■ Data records
- Opening Delimiter -

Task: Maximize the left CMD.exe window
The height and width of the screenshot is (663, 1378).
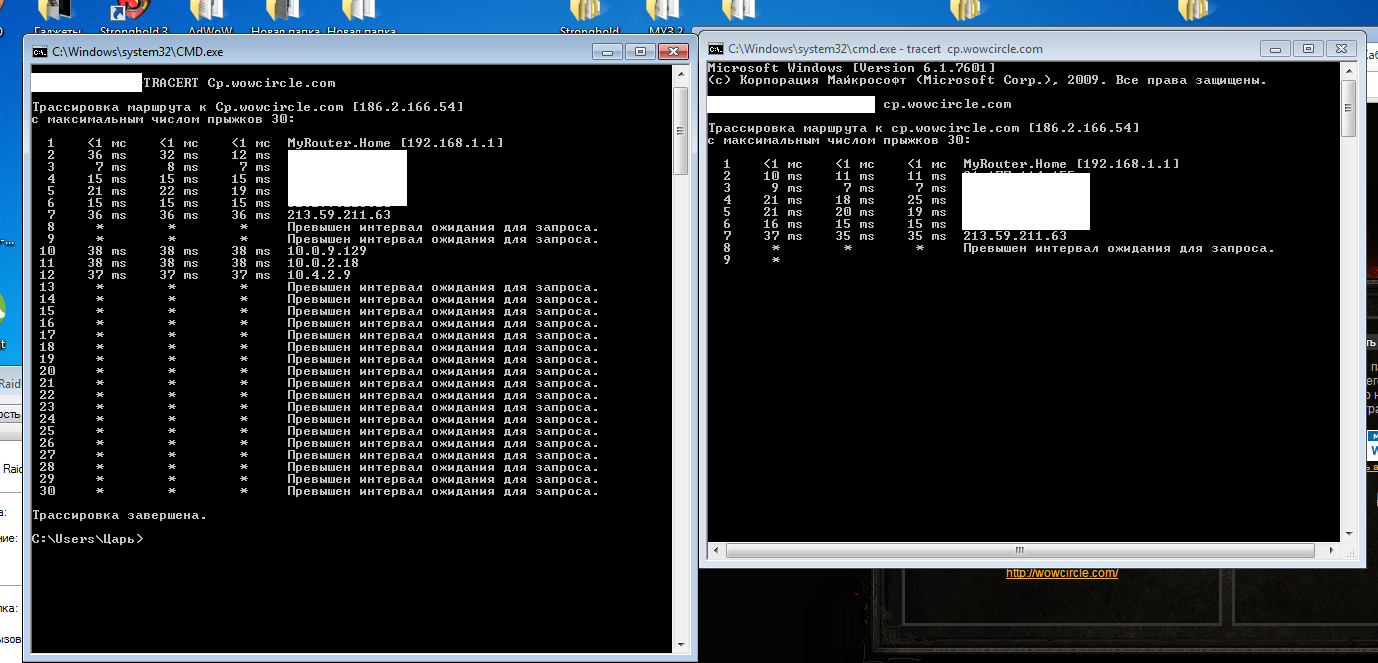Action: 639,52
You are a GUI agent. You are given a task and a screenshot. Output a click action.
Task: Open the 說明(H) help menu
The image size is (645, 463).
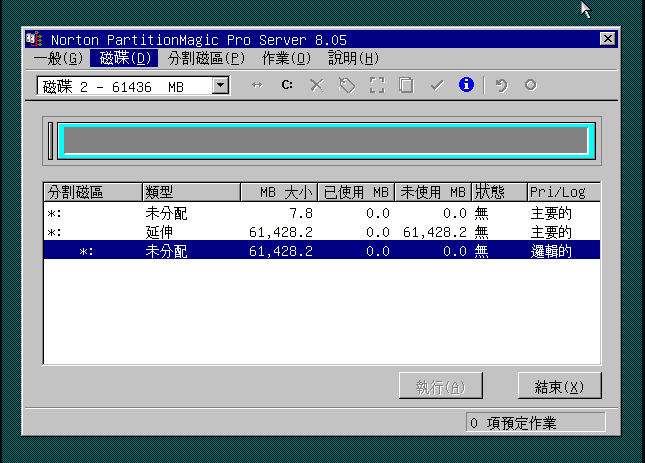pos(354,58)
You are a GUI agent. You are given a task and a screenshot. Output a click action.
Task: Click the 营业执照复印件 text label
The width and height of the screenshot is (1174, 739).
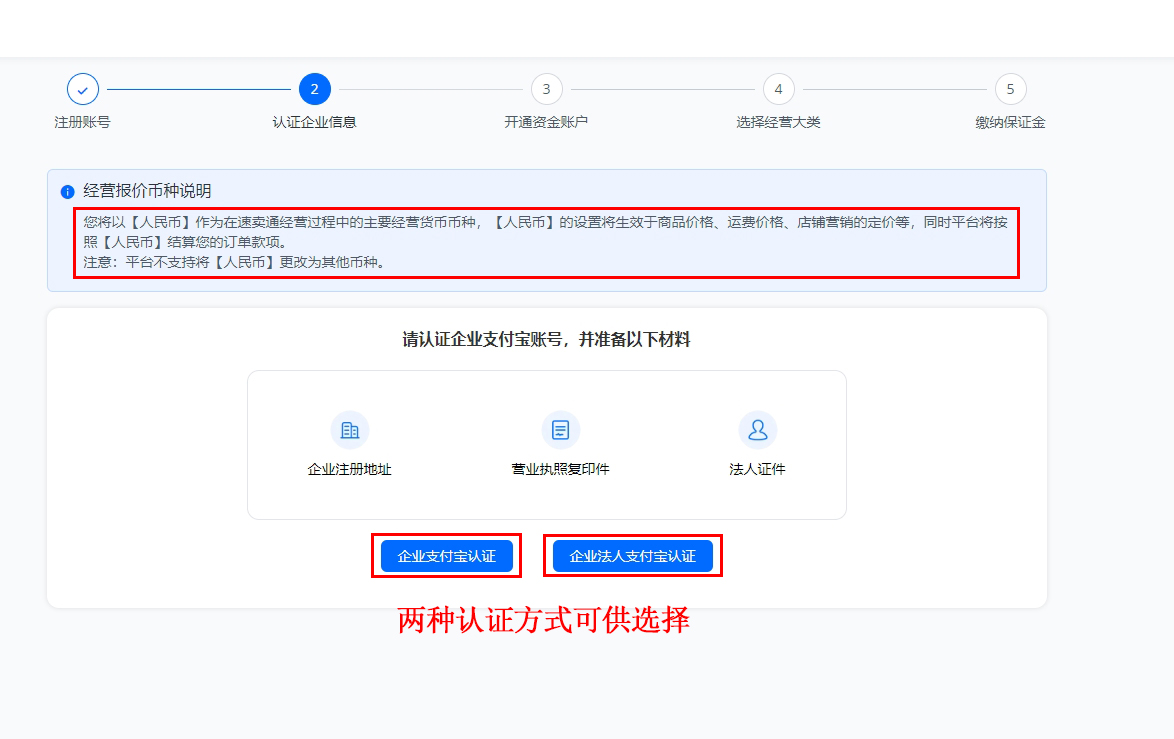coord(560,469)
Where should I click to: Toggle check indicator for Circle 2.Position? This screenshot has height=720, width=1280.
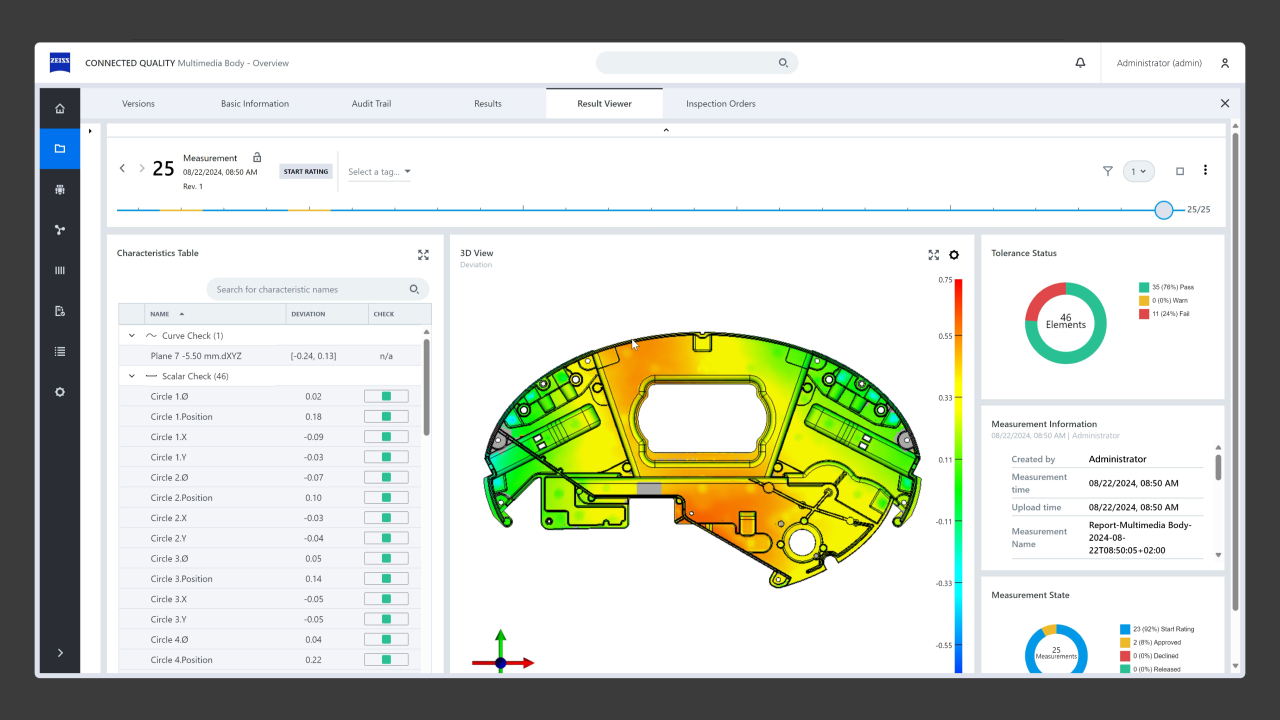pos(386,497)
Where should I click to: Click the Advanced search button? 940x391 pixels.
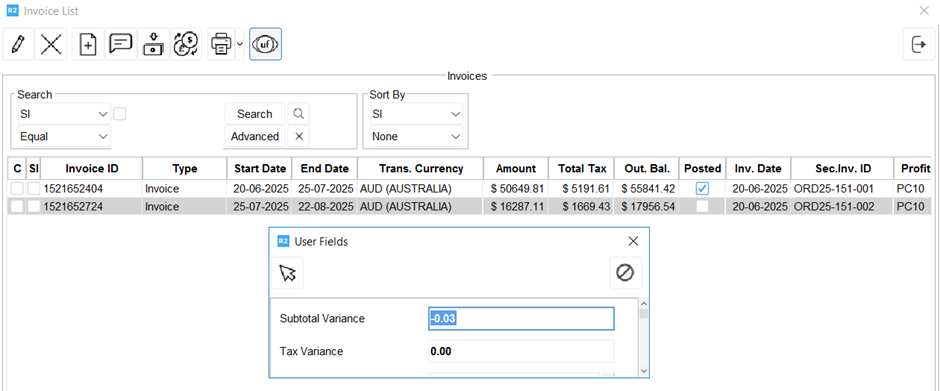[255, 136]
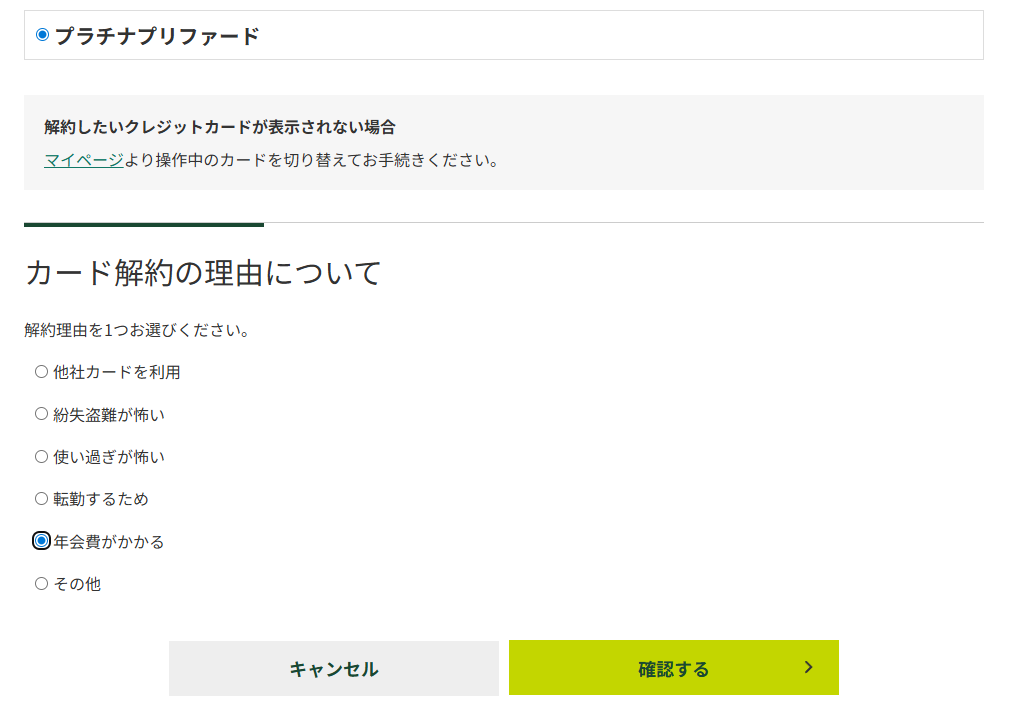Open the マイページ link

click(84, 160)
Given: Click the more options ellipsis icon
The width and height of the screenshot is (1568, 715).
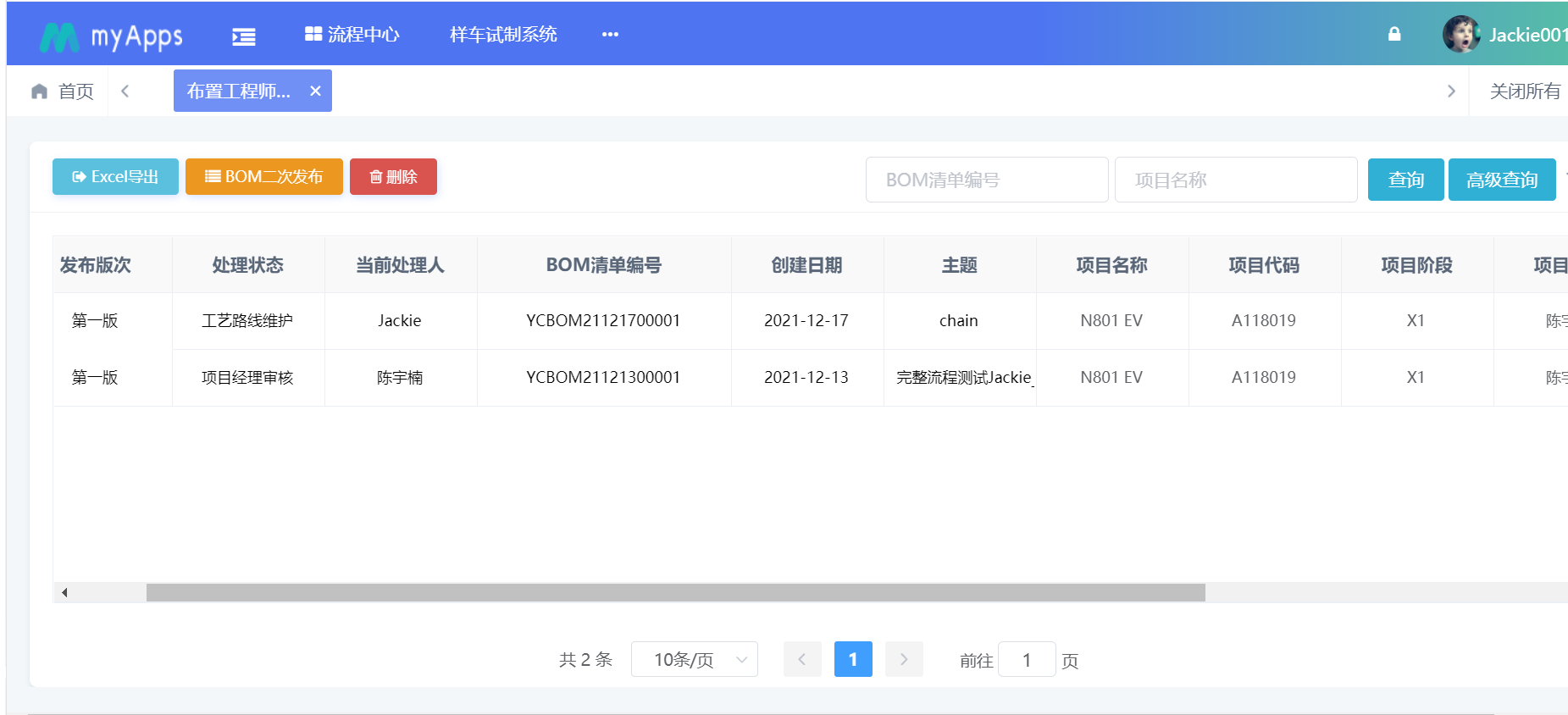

- Closing Delimiter -

■ WHAT IS REQUIRED
Quote every record above exactly, leaving out any pictures.

■ ANSWER FOR THIS EXERCISE
Task: Maximize the left CMD.exe window
The height and width of the screenshot is (663, 1378).
Action: 639,52
You are a GUI agent. You are given a task and a screenshot. Output a click action.
Task: Open the 說明(H) help menu
The image size is (645, 463).
pos(354,58)
You are a GUI agent. You are given a task and a screenshot. Output a click action.
Task: Click the 营业执照复印件 text label
The width and height of the screenshot is (1174, 739).
coord(560,469)
Where should I click to: Toggle check indicator for Circle 2.Position? This screenshot has height=720, width=1280.
pos(386,497)
Where should I click to: Click the Advanced search button? 940x391 pixels.
[255, 136]
Open the マイページ link

click(84, 160)
Given: Click the more options ellipsis icon
The width and height of the screenshot is (1568, 715).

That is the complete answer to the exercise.